Der Schwarzork nickte nur. „Wer außer dir könnte wissen wo sich meine Axt befindet, wenn ich sie nicht spüren kann. Abaschado ist ein Teil von mir. Ich habe ihre Anwesenheit immer gespürt und mein Körper und Geist sind durch ihre Abwesenheit geschwächt. Hilf mir alter Lungawai und sag mir, wer sie versteckt hat und wo sie versteckt wurde!“.
Jetzt blickte Lungawai in die Augen Oznarks. „Das kann ich aber nicht!“, war alles was er Oznark entgegnete.
Die dunkelgrüne Haut des Schwarzorks zeigte Anzeichen von Blässe und sein Kinn fiel herab. Welche Magie musste im Spiel sein, wenn selbst Lungawai oio Ladazum seine Axt nicht finden konnte?
„Ich kann es nicht, weil Ug'Nag selbst es war, der Abaschado zerschlug, Xruu'Grug den Geist der lebenden Axt an sich nahm, Gralg'Vik ihr die Zauber nahm und ihre Reste von Kronk verschlungen wurden, damit du sie nie wieder finden würdest. Unsere Götter zürnen dir dummer Schwarzork!“, die Augen Lungawais hatten sich bei diesen Worten mit Zorn erfüllt und Oznark hatte das Gefühl, ihm würde der Atem versagen.
Seine Götter zürnten ihm? Welchen Fehler hatte er begangen, dass sie ihn derartig bestraften? Sein Verstand konnte die Situation nicht begreifen und dennoch ergab alles einen Sinn. Wer sonst hätte seine Axt ansich nehmen können und warum sonst sollte seine Magie ihm verwehrt bleiben, wenn nicht die Götter selbst ihn nicht hören wollten? Sein Schädel brummte noch mehr als zuvor und ihm wurde schwindelig. Er blickte verzweifelt zu dem Älteren, dessen Blick nun wieder weicher geworden war.
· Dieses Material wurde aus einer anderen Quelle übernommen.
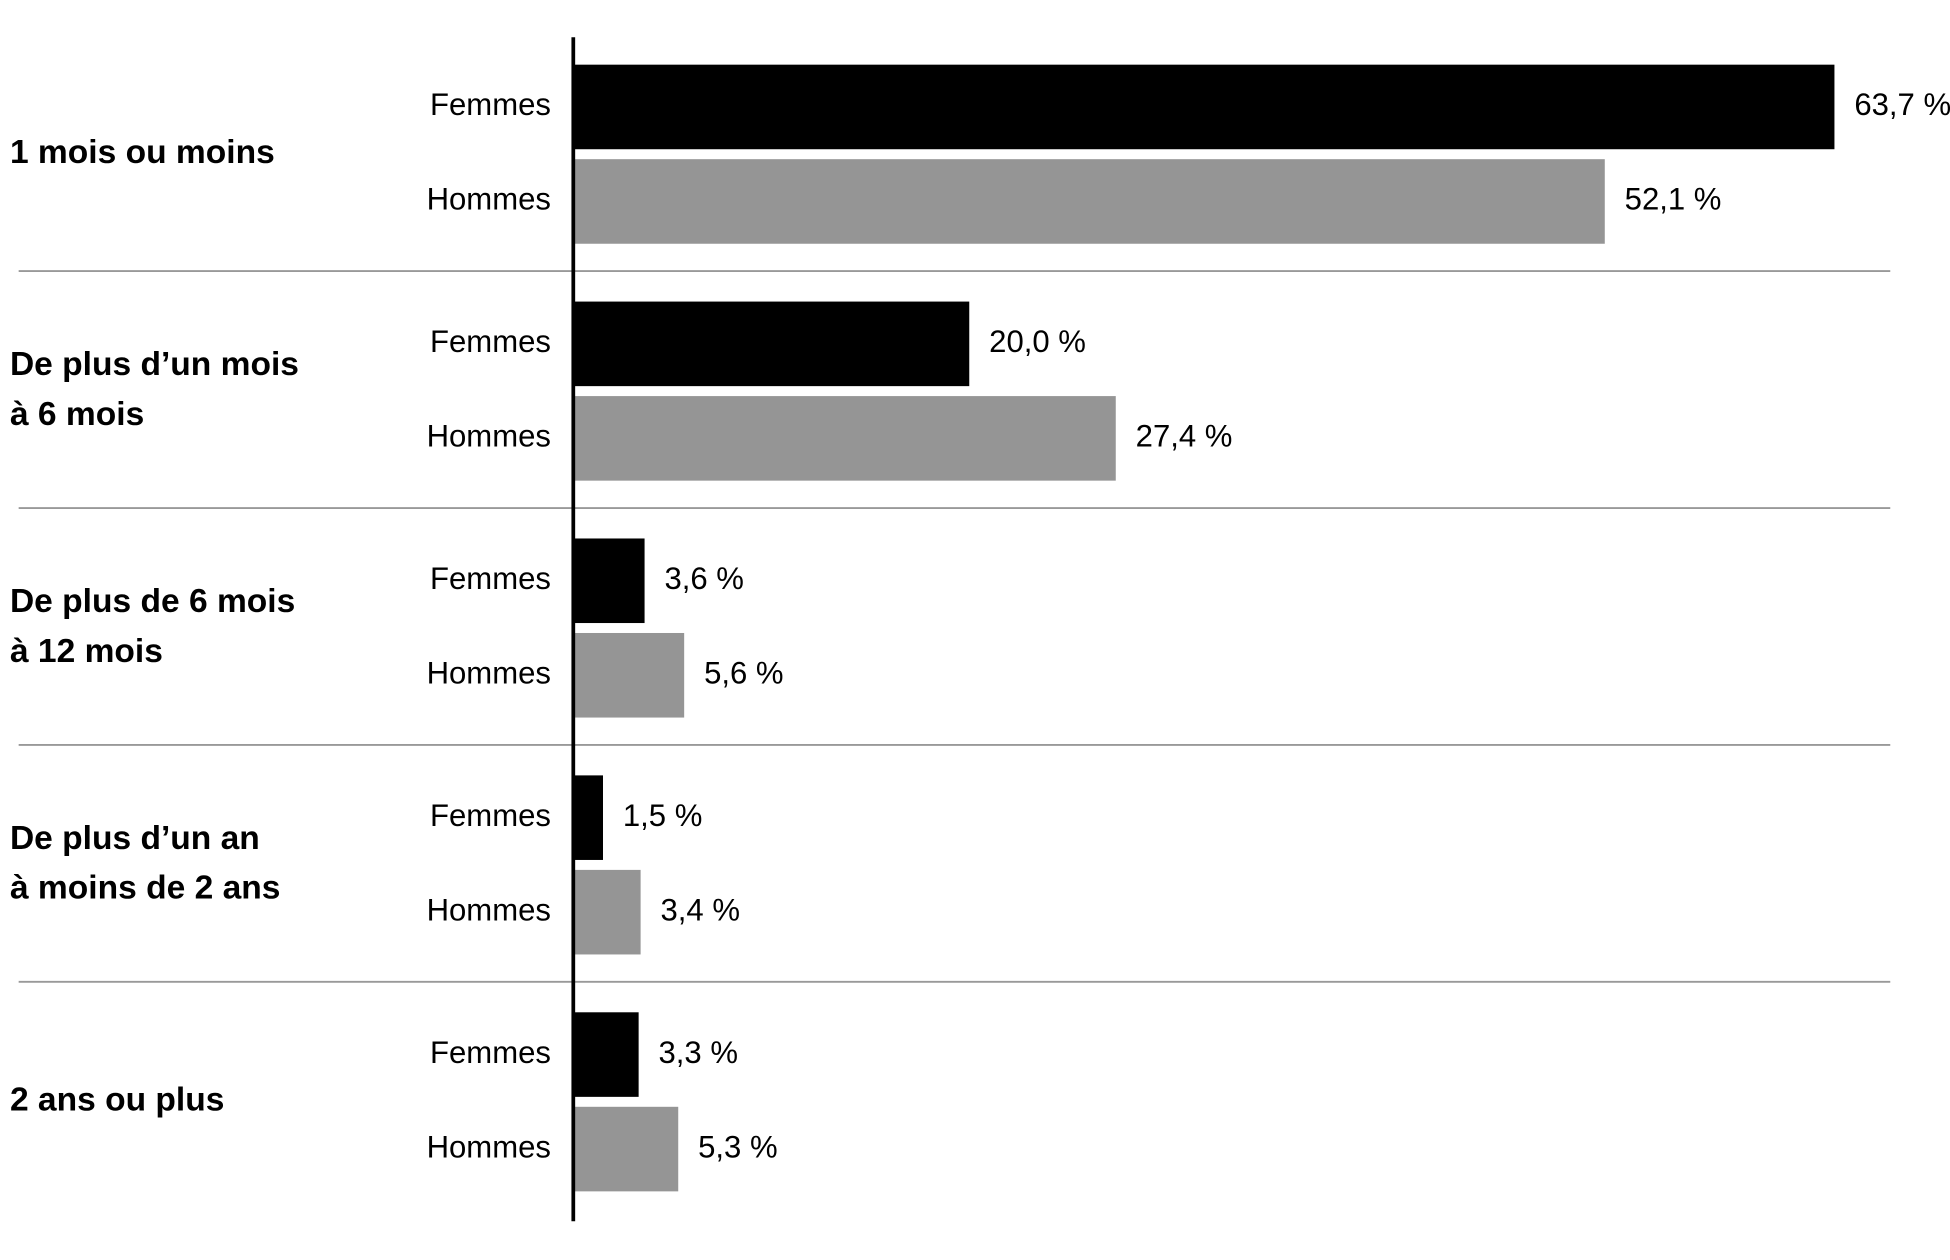 This screenshot has height=1260, width=1950. What do you see at coordinates (662, 816) in the screenshot?
I see `value-label: 1,5 %` at bounding box center [662, 816].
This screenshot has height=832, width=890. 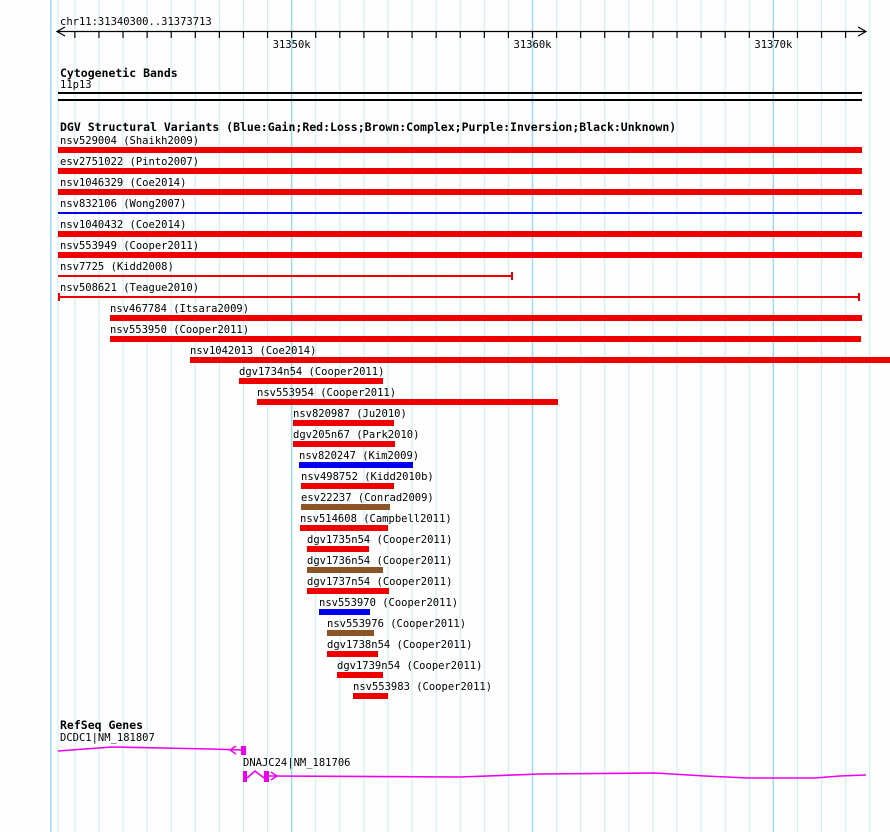 What do you see at coordinates (124, 183) in the screenshot?
I see `variant-label: nsv1046329 (Coe2014)` at bounding box center [124, 183].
„Die Götter hatten dir alles gegeben Oznark. Mächtige Magie, große Stärke und du führtest eine der größten Waffen, die ein Ork je in der Hand hielt. Unser Fürst gab dir Befehl über Armeen von uns und was hast du zum Wohle der Orks getan? Wie oft standest du vor den Toren der Menschenstädte und hast du auch nur eine eingenommen? Du bist in Ungnade gefallen und die Götter wollten dir das Leben nehmen.“, die letzten Worte nuschelte der Seher nur noch, da er sich erneut den Holzlöffel in den Mund geschoben hatte und dabei weiter sprach. Eine Tat die Oznark nur mit Unbehagen beobachtete, nicht weil die Hälfte des Löffelinhaltes aus dem Mund fiel, sonder weil der Ältere tatsächlich ein Wolfsauge auf dem Löffel hatte.
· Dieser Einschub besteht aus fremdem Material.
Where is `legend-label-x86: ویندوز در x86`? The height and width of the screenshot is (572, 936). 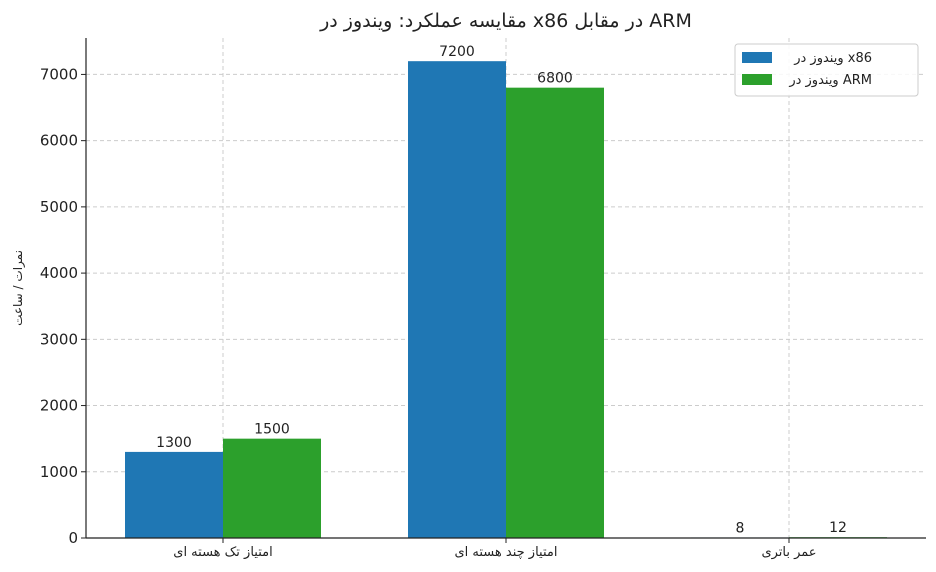
legend-label-x86: ویندوز در x86 is located at coordinates (832, 58).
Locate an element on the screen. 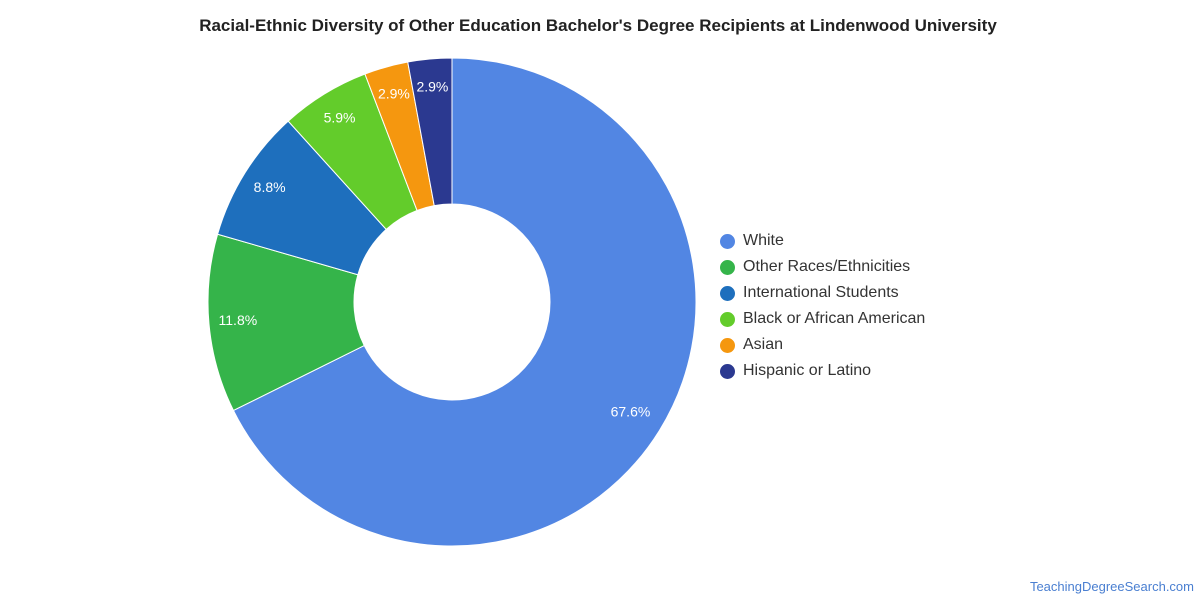 The height and width of the screenshot is (600, 1200). legend-item-other-races-ethnicities: Other Races/Ethnicities is located at coordinates (822, 267).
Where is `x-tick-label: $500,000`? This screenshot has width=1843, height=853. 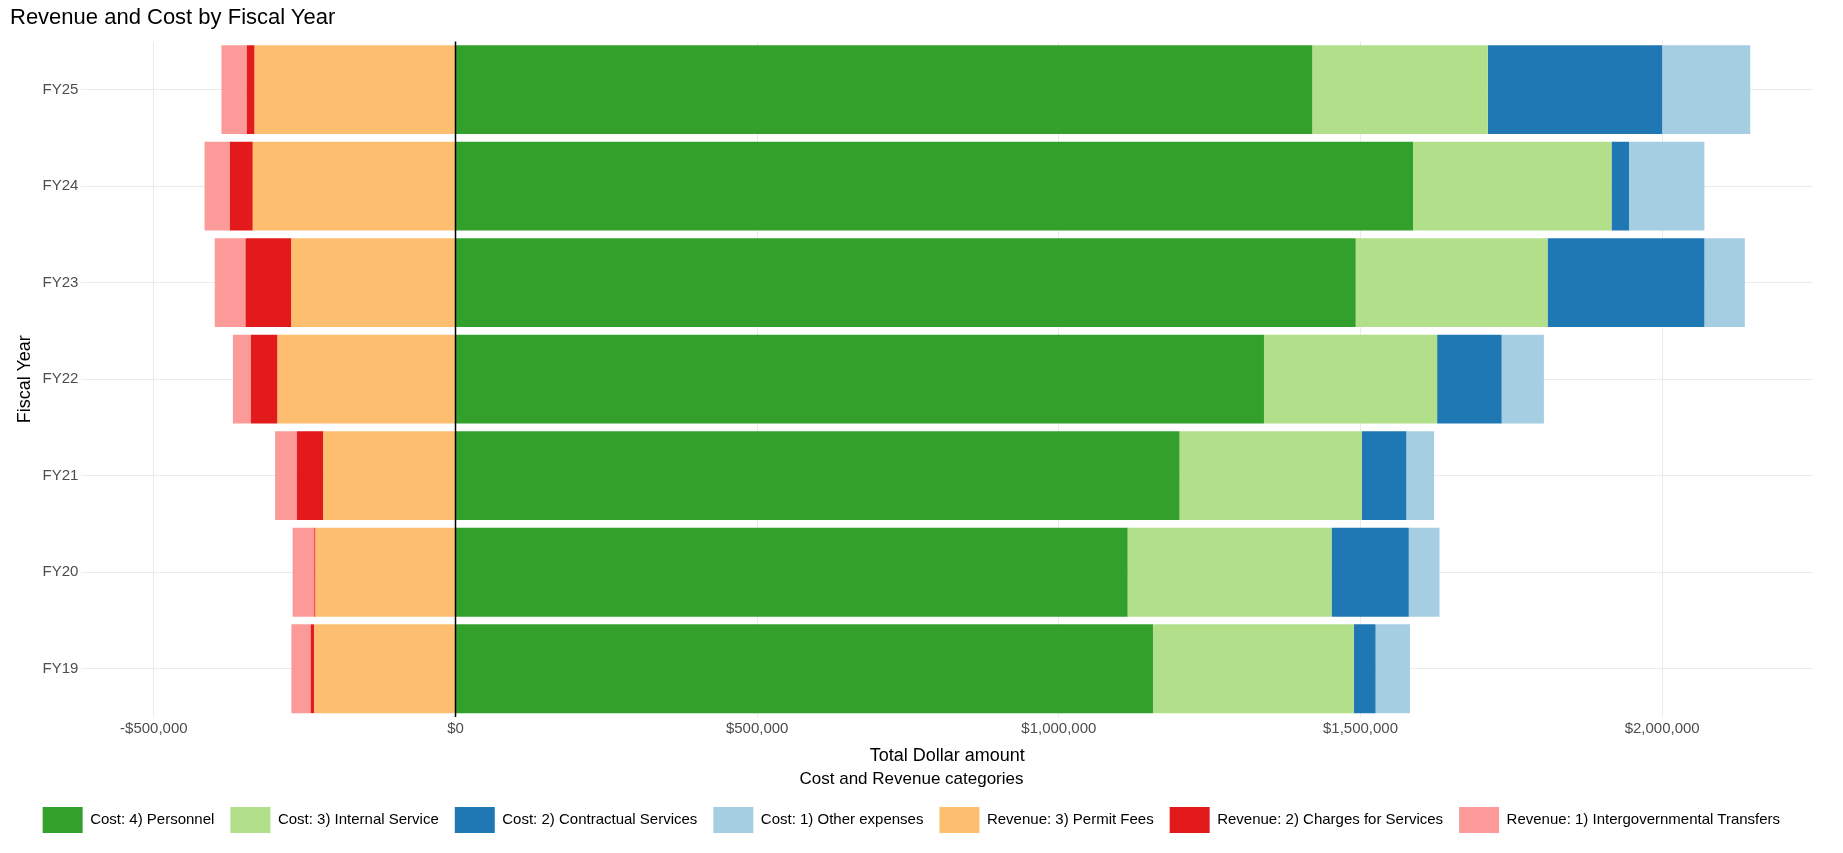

„Aber du hast auch viel Gold für unser Volk gesammelt und Waffen, sowie Rüstungen für unsere Armeen gekauft. Des Wegen sprachen die Göttinnen Hiurhka und Krull'Nua zu Ug'Nag und baten darum, dir eine weitere Chance zu geben.“, Lungawai rührte erneut mit dem Löffel in der Suppe in der Hoffnung, nun eins der Rattenaugen zu finden. Eine Tat die Oznark ihm umgehend mit hektischen Bewegungen gleich tat, woraufhin auch Lungawai nach einem kurzen Grunzen hektischer in der Suppe rührte. Plötzlich riss Oznark den Löffel hoch und erblickte gleich beide Rattenaugen auf seinem Löffel mit einem triumphierenden Gesichtsausdruck, wendete er seinen Blick zu dem Seher. Dieser jedoch schoss nach Vorne und umschloss Oznarkslöffel mit seinem Mund, woraufhin er grinsend die beiden Augen verschlang. Der Schwarzork musste seine Niederlage einsehen und seufzte lautstark. Ein wirklich schwarzer Tag für den einst mächtigen Oznark Gul.
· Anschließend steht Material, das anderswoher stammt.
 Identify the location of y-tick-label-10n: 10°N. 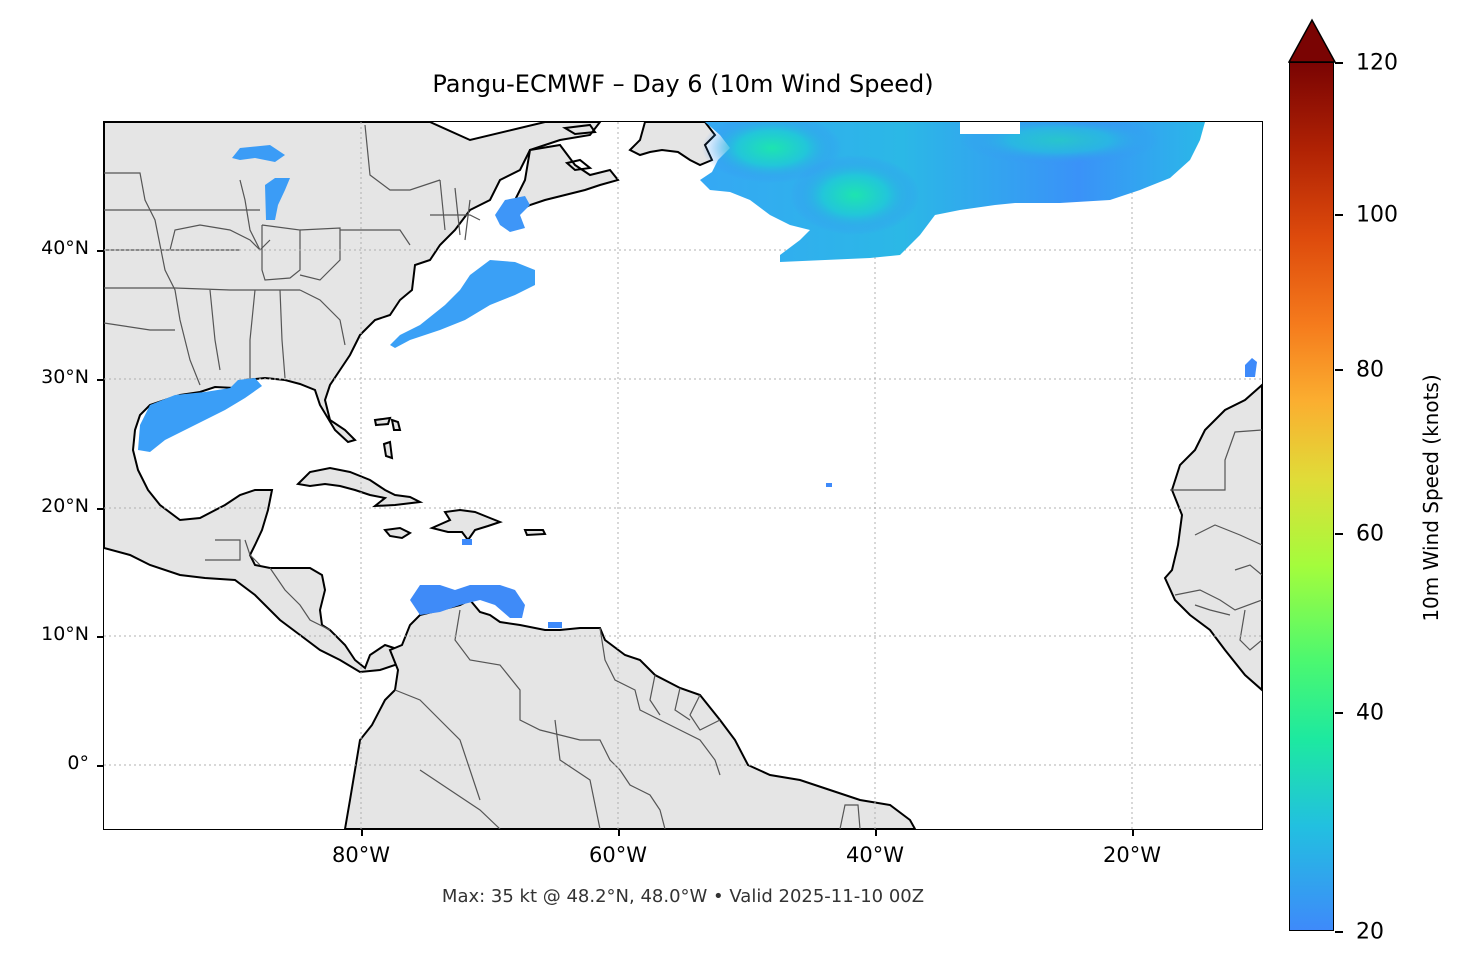
(65, 634).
„Die Götter haben entschieden: Abaschado soll für alle Zeiten verloren sein. Solltest du aber jedem unserer heiligen Götter eine Ehre erweisen, die sie als außergewöhnlich anerkennen, so werden Sie dir deine Jugend wiedergeben und du wirst die Gelegenheit bekommen, unserem Fürsten, unserem Volk und unseren Göttern der Diener zu sein, der du sein solltest!“, Lungawai lächelte zufrieden, lehnte sich zurück und streichelte sich den runden Bauch, um seinem Sieg über Oznark und den schmackhaften Augen Ausdruck zu verleihen.